Fuzzy Retriever
✦₊⁺ Overview
Fuzzy retrieval finds documents that are similar to a query, not just exact matches. It tolerates typos, abbreviations, transpositions, and partial strings — making it ideal for user-facing search, entity lookup, and deduplication scenarios where exact lexical matching is too strict.
msgFlux ships one fuzzy provider powered by RapidFuzz, a fast C-extension library for approximate string matching.
| Provider | Class | Dependency |
|---|---|---|
rapidfuzz |
RapidFuzzFuzzyRetriever |
rapidfuzz |
Install: pip install rapidfuzz
1. Quick Start
Example
import msgflux as mf
retriever = mf.Retriever.fuzzy("rapidfuzz")
retriever.add([
"Alice Johnson",
"Bob Smith",
"Carlos Mendoza",
"Diana Prince",
])
response = retriever("Allice Jonson", top_k=2, return_score=True)
for result in response.data[0]:
print(f"[{result.score:.1f}] {result.data}")
# [93.3] Alice Johnson
# [51.4] Carlos Mendoza
2. Parameters
| Parameter | Default | Description |
|---|---|---|
scorer |
"WRatio" |
Scoring function — see Scorers |
top_k |
5 |
Max results returned per query |
threshold |
0.0 |
Minimum similarity score (0–100) to include a result |
return_score |
False |
Include the similarity score in each result |
3. Scorers
The scorer controls how similarity is measured between the query and each document:
| Scorer | Best For |
|---|---|
"WRatio" |
General purpose — combines multiple strategies (default) |
"ratio" |
Full-string character similarity |
"partial_ratio" |
Query appears as a substring of the document |
"token_sort_ratio" |
Word-order-insensitive matching |
"token_set_ratio" |
Handles extra or missing words between strings |
import msgflux as mf
# Best for partial name lookup
retriever = mf.Retriever.fuzzy("rapidfuzz", scorer="partial_ratio")

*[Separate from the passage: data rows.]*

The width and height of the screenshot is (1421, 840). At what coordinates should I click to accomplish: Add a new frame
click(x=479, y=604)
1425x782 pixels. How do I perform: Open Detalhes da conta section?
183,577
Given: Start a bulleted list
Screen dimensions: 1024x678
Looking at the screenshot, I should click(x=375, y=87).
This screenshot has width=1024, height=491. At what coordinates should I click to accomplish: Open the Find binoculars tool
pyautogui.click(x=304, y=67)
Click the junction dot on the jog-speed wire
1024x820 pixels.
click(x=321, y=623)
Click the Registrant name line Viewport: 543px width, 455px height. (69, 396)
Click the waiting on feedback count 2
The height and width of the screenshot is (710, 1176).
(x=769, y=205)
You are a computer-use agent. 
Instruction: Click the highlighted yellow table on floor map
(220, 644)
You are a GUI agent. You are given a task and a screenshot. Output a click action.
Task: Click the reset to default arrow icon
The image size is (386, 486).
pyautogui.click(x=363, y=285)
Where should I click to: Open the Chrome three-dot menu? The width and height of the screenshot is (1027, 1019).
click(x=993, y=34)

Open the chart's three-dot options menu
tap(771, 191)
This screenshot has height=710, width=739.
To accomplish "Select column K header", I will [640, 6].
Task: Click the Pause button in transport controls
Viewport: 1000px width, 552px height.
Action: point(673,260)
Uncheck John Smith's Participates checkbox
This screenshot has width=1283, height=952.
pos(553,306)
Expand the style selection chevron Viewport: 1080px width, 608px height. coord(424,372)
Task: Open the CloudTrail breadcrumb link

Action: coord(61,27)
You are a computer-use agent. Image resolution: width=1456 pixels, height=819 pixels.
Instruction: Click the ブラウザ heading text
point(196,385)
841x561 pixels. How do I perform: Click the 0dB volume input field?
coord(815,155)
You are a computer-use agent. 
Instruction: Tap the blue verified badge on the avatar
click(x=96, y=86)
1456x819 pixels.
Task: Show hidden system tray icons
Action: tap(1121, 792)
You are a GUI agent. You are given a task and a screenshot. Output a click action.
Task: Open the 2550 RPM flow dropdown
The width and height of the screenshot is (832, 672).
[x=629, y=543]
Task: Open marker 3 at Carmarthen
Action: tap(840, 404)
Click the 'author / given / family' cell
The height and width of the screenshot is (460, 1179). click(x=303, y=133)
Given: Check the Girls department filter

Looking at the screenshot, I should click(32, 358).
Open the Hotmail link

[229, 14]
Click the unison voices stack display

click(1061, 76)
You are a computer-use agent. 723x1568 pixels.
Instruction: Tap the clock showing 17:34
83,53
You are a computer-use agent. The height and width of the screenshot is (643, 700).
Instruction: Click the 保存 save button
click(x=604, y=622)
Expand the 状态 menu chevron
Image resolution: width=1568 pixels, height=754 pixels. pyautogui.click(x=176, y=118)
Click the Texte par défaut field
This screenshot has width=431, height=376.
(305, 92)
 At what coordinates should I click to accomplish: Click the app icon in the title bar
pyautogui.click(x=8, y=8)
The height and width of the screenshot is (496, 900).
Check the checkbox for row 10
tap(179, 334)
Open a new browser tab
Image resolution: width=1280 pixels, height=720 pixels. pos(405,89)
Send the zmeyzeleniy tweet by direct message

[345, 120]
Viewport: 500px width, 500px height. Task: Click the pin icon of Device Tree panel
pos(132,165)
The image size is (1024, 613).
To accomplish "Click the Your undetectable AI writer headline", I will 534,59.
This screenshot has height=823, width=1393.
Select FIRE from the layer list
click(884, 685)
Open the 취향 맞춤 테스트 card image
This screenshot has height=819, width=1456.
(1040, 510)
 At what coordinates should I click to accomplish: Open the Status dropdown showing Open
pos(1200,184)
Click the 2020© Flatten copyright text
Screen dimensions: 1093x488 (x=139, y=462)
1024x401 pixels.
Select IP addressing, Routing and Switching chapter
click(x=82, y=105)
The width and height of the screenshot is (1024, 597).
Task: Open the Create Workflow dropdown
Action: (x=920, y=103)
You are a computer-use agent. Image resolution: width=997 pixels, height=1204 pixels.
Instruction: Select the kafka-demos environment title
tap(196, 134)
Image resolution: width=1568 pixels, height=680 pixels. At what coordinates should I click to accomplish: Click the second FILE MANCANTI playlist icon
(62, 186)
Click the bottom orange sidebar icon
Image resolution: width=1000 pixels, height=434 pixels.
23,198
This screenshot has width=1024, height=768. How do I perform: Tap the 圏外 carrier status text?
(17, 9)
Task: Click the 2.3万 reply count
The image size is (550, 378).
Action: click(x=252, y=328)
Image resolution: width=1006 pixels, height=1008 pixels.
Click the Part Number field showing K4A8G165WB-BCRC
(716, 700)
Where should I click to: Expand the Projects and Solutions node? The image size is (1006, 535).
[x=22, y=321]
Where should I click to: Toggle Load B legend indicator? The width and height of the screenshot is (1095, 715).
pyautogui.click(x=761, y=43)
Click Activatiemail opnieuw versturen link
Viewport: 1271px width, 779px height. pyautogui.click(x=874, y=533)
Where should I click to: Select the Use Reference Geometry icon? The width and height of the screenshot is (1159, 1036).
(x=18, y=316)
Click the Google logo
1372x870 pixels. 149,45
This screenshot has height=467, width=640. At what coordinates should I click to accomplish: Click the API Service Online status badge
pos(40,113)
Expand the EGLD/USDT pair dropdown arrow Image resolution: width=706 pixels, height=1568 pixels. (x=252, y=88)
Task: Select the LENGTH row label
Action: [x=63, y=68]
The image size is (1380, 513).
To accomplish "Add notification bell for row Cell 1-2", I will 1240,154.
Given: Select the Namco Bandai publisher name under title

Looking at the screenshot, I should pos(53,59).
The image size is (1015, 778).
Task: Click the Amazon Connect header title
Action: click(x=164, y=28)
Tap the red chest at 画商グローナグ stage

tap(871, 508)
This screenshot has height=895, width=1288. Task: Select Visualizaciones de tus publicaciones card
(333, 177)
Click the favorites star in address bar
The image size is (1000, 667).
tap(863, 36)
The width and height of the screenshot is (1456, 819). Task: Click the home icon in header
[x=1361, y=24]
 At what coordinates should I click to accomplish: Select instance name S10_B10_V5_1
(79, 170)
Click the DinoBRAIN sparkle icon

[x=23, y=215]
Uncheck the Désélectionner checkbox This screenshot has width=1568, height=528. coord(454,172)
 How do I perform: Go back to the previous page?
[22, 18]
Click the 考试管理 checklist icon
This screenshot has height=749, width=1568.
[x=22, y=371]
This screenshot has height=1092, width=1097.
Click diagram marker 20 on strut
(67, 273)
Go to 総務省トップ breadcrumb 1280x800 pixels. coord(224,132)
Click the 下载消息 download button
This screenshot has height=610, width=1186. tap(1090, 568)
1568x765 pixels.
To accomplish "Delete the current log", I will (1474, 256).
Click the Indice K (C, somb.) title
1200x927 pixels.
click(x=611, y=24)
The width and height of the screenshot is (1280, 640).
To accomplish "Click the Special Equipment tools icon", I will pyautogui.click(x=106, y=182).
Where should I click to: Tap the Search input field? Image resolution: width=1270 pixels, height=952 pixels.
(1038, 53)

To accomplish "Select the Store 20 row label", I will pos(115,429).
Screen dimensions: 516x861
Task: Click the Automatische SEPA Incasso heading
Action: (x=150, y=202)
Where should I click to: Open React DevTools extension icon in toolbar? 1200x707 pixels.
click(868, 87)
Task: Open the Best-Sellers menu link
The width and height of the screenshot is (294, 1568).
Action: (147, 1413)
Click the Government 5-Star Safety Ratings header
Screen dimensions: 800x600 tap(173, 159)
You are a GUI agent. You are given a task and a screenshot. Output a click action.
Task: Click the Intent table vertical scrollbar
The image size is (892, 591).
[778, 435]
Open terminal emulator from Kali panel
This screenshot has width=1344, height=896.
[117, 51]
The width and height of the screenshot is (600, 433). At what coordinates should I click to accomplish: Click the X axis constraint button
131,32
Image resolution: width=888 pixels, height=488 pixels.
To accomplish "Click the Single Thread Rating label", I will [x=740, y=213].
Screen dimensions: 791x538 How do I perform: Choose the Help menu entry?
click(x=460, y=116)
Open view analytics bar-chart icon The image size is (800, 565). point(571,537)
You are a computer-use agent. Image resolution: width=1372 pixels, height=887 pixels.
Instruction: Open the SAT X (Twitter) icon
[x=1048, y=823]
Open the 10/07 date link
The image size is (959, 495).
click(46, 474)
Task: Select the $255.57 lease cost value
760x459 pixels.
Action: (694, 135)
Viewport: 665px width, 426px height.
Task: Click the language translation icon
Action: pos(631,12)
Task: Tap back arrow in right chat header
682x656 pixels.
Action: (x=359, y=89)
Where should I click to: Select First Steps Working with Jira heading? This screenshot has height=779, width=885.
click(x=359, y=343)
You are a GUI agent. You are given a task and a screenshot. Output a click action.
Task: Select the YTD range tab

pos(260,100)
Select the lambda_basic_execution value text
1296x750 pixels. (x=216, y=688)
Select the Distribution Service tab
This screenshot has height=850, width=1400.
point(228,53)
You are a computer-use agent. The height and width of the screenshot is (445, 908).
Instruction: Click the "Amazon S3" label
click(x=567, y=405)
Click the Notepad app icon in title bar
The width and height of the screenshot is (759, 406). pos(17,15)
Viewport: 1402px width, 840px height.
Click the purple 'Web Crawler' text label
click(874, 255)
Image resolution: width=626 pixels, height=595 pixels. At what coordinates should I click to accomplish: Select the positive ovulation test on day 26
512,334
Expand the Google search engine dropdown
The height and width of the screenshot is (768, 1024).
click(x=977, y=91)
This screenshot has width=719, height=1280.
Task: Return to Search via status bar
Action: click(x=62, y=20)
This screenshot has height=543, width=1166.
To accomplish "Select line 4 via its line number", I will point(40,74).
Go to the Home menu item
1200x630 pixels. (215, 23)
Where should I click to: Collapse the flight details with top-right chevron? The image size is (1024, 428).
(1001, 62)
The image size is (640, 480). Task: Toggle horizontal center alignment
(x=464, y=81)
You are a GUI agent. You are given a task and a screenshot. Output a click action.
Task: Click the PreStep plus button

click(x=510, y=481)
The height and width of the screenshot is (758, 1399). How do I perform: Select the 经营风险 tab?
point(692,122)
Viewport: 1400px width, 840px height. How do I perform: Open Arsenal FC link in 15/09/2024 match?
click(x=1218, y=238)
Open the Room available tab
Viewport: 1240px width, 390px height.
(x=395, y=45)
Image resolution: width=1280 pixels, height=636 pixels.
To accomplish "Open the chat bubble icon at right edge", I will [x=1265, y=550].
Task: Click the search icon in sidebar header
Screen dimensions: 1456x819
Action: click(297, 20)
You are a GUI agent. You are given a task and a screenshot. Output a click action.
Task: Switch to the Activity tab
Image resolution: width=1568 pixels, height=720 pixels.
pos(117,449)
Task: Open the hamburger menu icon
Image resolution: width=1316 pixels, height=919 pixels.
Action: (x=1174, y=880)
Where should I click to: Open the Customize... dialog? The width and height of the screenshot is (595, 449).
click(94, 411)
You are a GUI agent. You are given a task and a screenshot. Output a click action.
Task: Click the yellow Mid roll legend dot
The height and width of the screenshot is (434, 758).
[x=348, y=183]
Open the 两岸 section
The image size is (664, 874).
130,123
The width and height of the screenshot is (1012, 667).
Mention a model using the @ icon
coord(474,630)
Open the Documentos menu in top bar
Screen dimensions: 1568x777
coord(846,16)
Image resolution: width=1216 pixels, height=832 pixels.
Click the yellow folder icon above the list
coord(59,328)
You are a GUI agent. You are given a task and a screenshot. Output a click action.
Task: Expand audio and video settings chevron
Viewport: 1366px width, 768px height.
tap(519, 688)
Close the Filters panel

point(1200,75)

retriever.add(["São Paulo", "Rio de Janeiro", "Belo Horizonte"])
response = retriever("Paulo", top_k=1, return_score=True)
print(response.data[0][0].data) # São Paulo
print(response.data[0][0].score) # 100.0
4. Adding Documents
Call .add() with a list of strings before searching. Documents accumulate — multiple calls are supported:
import msgflux as mf
retriever = mf.Retriever.fuzzy("rapidfuzz")
# First batch
retriever.add([
"Aspirin 500mg",
"Ibuprofen 400mg",
])
# Add more later
retriever.add([
"Paracetamol 750mg",
"Amoxicillin 250mg",
])
response = retriever("paracetamol 750", top_k=1)
print(response.data[0][0].data) # Paracetamol 750mg
5. Threshold Filtering
threshold accepts a value between 0 and 100. Results with similarity below the threshold are excluded:
Filtering weak matches
import msgflux as mf
retriever = mf.Retriever.fuzzy("rapidfuzz")
retriever.add([
"João da Silva",
"Maria Oliveira",
"Carlos Souza",
])
# Only return results with >= 70% similarity
response = retriever("Joao Silva", threshold=70.0, return_score=True)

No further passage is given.